Hoe het ook zij, na een aantal anonieme jaren houdt het oude stationsgebouw tegenwoordig zijn naam op de perrongevel weer in ere. Er is sinds het NFLS-tijdperk relatief weinig aan het gebouw zelf en de omgeving veranderd, alleen groeien er tegenwoordig de nodige struiken en bomen rond het station. In de tuin is de oude perronwand nog aanwezig, verderop bij de weg staan enkele telegraafpalen en in het gras ligt er zelfs nog een stukje spoor van zo'n anderhalve meter! Het lijkt er dus op dat de huidige bewoners het stationskarakter van het gebouw graag willen handhaven.

Na zo'n 100 meter steekt de spoorlijn de Oude Rijd over, een niet al te brede vaart. De gemetselde landhoofden van de oude spoorbrug liggen er nog steeds en dragen nu een lichtere brug, bestemd voor fietsers en voetgangers. Aardig om te weten is dat de route van de Elfstedentocht onder deze brug doorloopt, dus wellicht komt hij bij een volgende tv-reportage nog eens in beeld. In 1906 werd een havenspoortje vanaf het station naar de oever aangelegd, waaruit blijkt dat dit water vroeger toch wel de nodige scheepvaart moet hebben gekend. Nu dient het nog hoofdzakelijk als viswater voor de bezoekers van de plaatselijke camping.

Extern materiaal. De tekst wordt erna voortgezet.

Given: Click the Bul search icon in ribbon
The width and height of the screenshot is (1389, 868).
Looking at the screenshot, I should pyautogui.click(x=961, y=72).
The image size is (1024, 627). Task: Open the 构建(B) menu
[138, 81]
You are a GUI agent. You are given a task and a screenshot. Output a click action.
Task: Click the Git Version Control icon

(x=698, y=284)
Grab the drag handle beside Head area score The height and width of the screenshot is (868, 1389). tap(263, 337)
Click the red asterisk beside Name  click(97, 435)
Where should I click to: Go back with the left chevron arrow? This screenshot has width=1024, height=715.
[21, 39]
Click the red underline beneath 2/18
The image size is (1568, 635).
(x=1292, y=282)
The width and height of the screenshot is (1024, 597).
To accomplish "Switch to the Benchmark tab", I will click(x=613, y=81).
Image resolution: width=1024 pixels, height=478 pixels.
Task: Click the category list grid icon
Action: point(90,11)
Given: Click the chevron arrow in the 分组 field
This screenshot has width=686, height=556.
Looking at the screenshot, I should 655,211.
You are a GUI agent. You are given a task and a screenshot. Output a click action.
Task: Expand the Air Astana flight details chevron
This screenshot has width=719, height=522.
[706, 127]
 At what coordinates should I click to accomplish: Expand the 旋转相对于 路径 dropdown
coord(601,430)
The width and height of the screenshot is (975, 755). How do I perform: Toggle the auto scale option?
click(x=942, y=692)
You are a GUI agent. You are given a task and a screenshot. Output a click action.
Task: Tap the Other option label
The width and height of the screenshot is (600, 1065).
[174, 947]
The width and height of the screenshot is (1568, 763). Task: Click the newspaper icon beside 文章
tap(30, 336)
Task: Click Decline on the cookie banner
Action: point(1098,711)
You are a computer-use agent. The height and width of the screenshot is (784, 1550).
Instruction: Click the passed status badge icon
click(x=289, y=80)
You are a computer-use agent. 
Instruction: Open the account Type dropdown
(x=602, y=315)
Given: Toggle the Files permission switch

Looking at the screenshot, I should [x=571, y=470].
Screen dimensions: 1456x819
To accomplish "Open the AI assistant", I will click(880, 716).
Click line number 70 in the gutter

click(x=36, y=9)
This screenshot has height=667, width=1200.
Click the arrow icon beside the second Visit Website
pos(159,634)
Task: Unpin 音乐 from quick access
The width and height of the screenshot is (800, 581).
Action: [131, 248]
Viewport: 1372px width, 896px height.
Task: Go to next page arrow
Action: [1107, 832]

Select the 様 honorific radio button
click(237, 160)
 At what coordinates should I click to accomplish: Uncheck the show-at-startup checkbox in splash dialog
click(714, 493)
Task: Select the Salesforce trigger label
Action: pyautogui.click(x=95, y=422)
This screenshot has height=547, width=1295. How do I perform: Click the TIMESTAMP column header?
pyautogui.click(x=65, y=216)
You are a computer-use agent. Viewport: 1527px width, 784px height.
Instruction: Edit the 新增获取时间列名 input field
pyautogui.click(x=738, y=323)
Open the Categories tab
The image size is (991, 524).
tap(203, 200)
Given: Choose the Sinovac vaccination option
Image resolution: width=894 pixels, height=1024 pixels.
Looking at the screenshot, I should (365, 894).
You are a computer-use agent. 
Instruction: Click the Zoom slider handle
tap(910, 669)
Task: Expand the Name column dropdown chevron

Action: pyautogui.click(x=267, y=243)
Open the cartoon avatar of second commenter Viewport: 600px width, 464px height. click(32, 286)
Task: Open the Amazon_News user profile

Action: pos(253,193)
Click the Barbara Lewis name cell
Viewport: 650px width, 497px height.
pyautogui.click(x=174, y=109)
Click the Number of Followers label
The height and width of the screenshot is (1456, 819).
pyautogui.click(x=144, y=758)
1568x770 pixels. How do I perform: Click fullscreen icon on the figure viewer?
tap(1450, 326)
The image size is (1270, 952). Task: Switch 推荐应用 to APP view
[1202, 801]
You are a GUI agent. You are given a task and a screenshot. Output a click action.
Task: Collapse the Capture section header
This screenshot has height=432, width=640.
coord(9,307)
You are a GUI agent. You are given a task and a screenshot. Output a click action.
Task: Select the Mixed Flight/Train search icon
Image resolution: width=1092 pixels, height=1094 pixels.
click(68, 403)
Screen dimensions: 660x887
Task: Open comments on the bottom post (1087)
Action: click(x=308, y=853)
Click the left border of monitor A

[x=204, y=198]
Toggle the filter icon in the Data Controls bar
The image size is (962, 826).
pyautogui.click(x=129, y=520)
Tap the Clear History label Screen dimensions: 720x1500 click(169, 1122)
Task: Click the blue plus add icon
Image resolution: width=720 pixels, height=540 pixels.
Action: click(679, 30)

In een aangenaam zonnetje en een stilte die alleen door de wind wordt verstoord, loop ik verder over de hoge spoordijk met links en rechts ruim uitzicht over de uitgestrekte akkers van Het Bildt. De landbouw is nog steeds belangrijk in dit gebied, er worden o.a. veel aardappelen (Bildtstar!), bieten en uien verbouwd. Deze landbouwproducten vormden vroeger dan ook de hoofdmoot van het goederenvervoer van de NFLS.

Wandelend over de dijk krijg je een aardig idee hoe een ritje met de trein hier vroeger moet zijn verlopen; het uitzicht zal op andere gedeelten van de lijn wel niet zo heel anders zijn geweest. Na 500 meter steekt het spoor een volgende wetering over, en ook hier is op de oude fundamenten een nieuw bruggetje aangelegd; het zal niet de laatste keer blijken!